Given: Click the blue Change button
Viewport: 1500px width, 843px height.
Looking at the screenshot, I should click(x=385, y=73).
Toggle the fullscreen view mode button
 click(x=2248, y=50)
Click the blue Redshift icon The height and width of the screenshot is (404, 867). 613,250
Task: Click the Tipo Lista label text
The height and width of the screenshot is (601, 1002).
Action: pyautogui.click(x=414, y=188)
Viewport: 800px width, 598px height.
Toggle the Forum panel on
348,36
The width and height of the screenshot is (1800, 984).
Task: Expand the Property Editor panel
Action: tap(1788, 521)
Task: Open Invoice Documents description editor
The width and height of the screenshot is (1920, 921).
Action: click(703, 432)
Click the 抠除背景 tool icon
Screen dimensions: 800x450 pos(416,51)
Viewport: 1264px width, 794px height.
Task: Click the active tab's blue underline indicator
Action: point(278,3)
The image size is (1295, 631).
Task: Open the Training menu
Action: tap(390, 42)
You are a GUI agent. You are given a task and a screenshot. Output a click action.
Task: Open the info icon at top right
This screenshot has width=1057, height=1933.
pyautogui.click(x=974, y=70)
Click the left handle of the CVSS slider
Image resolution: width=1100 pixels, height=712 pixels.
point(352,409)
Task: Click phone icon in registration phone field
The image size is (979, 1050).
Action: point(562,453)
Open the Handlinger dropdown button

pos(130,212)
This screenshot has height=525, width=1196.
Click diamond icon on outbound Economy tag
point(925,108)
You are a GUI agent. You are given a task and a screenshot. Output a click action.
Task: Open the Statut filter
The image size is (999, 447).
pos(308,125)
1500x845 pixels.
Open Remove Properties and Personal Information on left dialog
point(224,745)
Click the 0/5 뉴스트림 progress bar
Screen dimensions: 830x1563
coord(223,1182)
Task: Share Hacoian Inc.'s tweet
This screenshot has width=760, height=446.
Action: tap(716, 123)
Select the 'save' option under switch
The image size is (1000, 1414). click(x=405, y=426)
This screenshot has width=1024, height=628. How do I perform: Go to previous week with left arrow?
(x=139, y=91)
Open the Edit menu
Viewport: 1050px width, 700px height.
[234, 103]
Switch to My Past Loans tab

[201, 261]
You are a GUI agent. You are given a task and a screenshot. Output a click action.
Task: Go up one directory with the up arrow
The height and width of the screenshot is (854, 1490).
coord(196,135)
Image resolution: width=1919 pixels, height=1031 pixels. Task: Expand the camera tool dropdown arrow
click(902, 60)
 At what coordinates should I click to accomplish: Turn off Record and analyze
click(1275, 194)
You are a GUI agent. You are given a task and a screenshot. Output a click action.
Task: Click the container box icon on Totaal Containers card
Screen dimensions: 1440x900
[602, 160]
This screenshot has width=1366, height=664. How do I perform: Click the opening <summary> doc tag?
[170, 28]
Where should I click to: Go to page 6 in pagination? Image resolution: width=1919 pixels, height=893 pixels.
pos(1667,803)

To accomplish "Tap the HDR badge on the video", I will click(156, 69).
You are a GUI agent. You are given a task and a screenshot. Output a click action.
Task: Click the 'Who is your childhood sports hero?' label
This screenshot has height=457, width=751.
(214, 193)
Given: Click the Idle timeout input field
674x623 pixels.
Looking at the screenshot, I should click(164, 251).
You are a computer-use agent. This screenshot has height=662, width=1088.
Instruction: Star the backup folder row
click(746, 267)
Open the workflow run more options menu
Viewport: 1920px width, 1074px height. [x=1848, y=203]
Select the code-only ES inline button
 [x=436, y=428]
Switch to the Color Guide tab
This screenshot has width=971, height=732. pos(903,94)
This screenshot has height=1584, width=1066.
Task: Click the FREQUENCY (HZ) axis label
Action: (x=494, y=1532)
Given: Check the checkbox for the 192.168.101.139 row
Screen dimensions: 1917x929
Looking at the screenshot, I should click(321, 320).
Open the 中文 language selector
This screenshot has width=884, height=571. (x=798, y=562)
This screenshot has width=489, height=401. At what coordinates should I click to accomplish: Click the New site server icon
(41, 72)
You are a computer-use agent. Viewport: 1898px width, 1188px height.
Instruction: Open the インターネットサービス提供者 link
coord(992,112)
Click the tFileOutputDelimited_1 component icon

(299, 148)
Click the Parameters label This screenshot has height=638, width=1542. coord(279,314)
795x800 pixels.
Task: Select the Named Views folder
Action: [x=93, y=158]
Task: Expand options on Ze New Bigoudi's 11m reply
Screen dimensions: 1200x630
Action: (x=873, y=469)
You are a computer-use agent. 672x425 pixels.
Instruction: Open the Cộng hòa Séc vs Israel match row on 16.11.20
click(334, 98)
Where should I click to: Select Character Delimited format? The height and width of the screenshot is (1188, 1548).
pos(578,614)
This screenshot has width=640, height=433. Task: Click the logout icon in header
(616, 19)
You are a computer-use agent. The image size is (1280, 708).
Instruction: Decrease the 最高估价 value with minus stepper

+ + + +

- _Goal_
Give the lines of the records above as a numbered list, beginning with the line containing "will click(156, 69)." and continuing through the line containing "This screenshot has width=884, height=571.". Skip any blank lines.

- _Written answer_
1. To accomplish "Tap the HDR badge on the video", I will click(156, 69).
2. You are a GUI agent. You are given a task and a screenshot. Output a click action.
3. Task: Click the 'Who is your childhood sports hero?' label
4. This screenshot has height=457, width=751.
5. (214, 193)
6. Given: Click the Idle timeout input field
7. 674x623 pixels.
8. Looking at the screenshot, I should click(164, 251).
9. You are a computer-use agent. This screenshot has height=662, width=1088.
10. Instruction: Star the backup folder row
11. click(746, 267)
12. Open the workflow run more options menu
13. Viewport: 1920px width, 1074px height. [x=1848, y=203]
14. Select the code-only ES inline button
15.  [x=436, y=428]
16. Switch to the Color Guide tab
17. This screenshot has width=971, height=732. pos(903,94)
18. This screenshot has height=1584, width=1066.
19. Task: Click the FREQUENCY (HZ) axis label
20. Action: (x=494, y=1532)
21. Given: Check the checkbox for the 192.168.101.139 row
22. Screen dimensions: 1917x929
23. Looking at the screenshot, I should click(321, 320).
24. Open the 中文 language selector
25. This screenshot has width=884, height=571. (x=798, y=562)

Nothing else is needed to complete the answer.